Kini fokus Persebaya beralih ke pertandingan terakhir Grup B menghadapi Port FC. Laga tersebut tak hanya menentukan siapa yang keluar sebagai juara grup, tetapi juga berpengaruh terhadap calon lawan di babak semifinal.
Saat ini Persebaya memimpin klasemen Grup B dengan enam poin, sedangkan Port FC berada di posisi kedua dengan empat poin. Di Grup A, Persib Bandung memuncaki klasemen dengan enam poin, disusul Arema FC yang mengoleksi tiga poin.
"Sekarang kami perlu melihat pemain yang tersedia untuk pertandingan berikutnya, kami akan mencoba untuk memulihkan semaksimal mungkin," pungkas Bernardo Tavares.

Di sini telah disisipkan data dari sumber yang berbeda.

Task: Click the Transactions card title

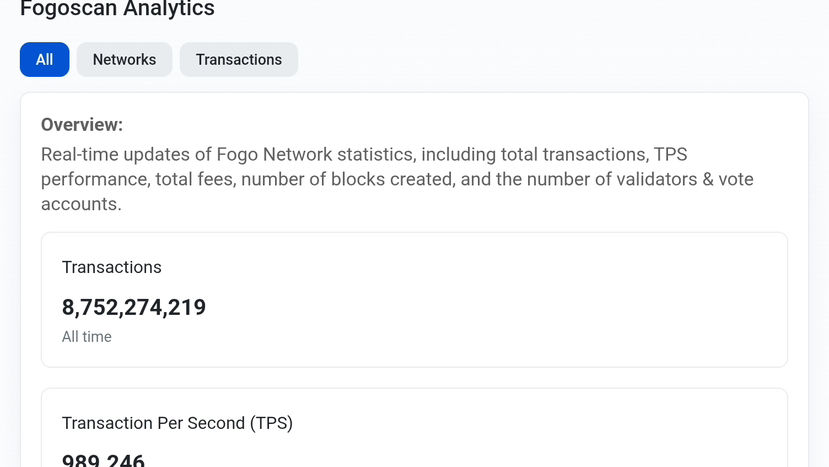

Hal senada disampaikan gelandang muda Persebaya, Toni Firmansyah. Ia menilai kemenangan dan dua kali clean sheet menjadi modal positif, tetapi tim masih memiliki banyak aspek yang harus ditingkatkan.
"Kami mendapatkan tiga poin dan clean sheet lagi dua kali. Tentu saja kami masih memiliki banyak kekurangan dan perlu meningkatkan setiap aspek," terang Toni Firmansyah.
Meski demikian, Toni optimistis kondisi tim terus berkembang dan siap menghadapi Port FC pada laga terakhir Grup B.
"Kami akan bekerja keras di pertandingan berikutnya. Kondisi tim saat ini cukup baik, pemulihan berjalan lancar, dan semua pemain dalam kondisi fit," pungkasnya.